The flowchart of this study.

Figure 2.

Figure 2

The identification of OS-SEs in KIRC patients. The Upset plots of ASEs and OS-SEs: (A) The number of ASEs in different types of splicing patterns; (B) The number of OS-SEs in different types of splicing patterns. (C) The volcano plot of the prognosis-related and no significant ASEs, respectively; The GO analysis (D) and the KEGG pathways enrichment analysis (E) of the parent genes of OS-ASEs. ASEs, Alternative splicing events; OS-SEs, overall survival-related ASEs; KIRC, kidney renal clear cell carcinoma; AA, alternate acceptor; AD, alternate donor; AP, alternate promoter; AT, alternate terminator; ES, exon skip; ME, mutually exclusive exons; RI, retained intron; GO, Gene Ontology; KEGG, Kyoto Encyclopedia of Genes and Genomes.

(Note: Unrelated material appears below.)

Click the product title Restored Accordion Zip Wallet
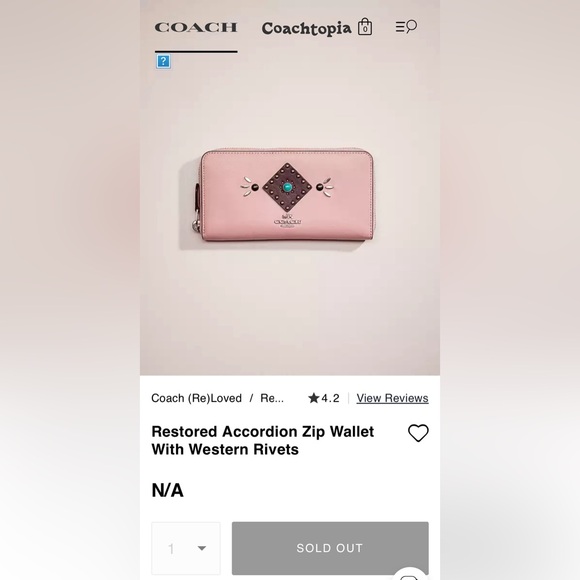Image resolution: width=580 pixels, height=580 pixels. [x=263, y=440]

Functional Enrichment Analysis of Prognostic AS Events

In order to illuminate the potential mechanism underlying the OS-ASEs, 2,077 parent genes of the 6,081 OS-ASEs in KIRC were sent for Gene Ontology (GO) and Kyoto Encyclopedia of Genes and Genomes (KEGG) enrichment analysis (Figures 2D,E). The biological process of GO analysis revealed the enrichment of some well-known pathways, in relation to “autophagy”, “process utilizing autophagic mechanism” and “regulation of GTPase activity” (Figure 2D). Besides, the RNA splicing was also enriched significantly, which meant the active aberrant splicing patterns of KIRC. Additionally, “centrosome” “mitochondrial matrix” and “cell adhesion molecule binding” were also significantly enriched as cellular component or molecular function. The KEGG enrichment analysis suggested some key pathways were associated with the OS of patients with KIRC, such as “MAPK signaling pathway”, “Regulation of actin cytoskeleton”, “Rap1 signaling pathway” and “Focal adhesion” (Figure 2E).

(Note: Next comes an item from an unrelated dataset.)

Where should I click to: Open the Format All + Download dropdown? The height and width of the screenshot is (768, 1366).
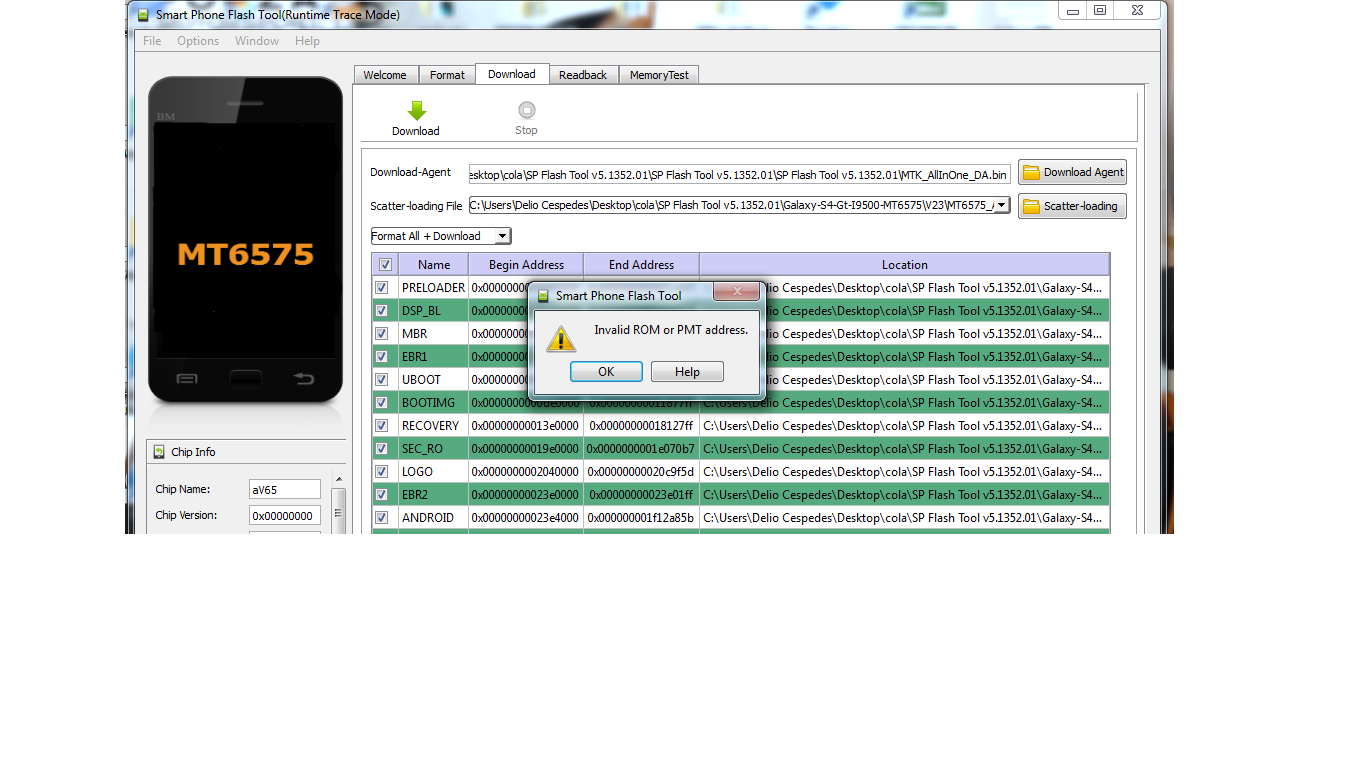tap(502, 236)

Establishment of the Prediction Model

In order to avoid over-fitting of the predict model, the Lasso regression was performed to screen the top 20 OS-SEs. The result showed that C4orf19-69001-AT, C16orf13-32924-ES, KIAA0930-62645-AP, FAM120C-89237-AT, UACA-31439-AP were included in the multivariate Cox regression analysis (Figures 3A,B), with Area Under Curve (AUC) of 0.788 in ROC curve (Figure 3C). Accordingly, risk score of each sample was calculated, with a median value of 0.853. Then, Kaplan-Meier curve revealed that prediction model of risk score had a good effectiveness (P < 0.001) (Figure 3D).

Figure 3.

Figure 3

Establishment and assessment of the predict model. (A) The coefficients in the Lasso regression for OS-SEs screening; (B) Cross-validation for tuning parameter selection in the proportional hazards model; (C) The ROC curve for assessing the reliability of the predict model; (D) The Kaplan-Meier curve of the predict model; (E) The risk curve of each sample reordered by risk score; (F) The scatter plot of the samples. The green and red dots representing survival and death, respectively; (G) The heatmap of expression level of 5 OS-SEs filtered by Lasso regression. OS-SEs, overall survival-related ASEs; ROC, receiver operating characteristic.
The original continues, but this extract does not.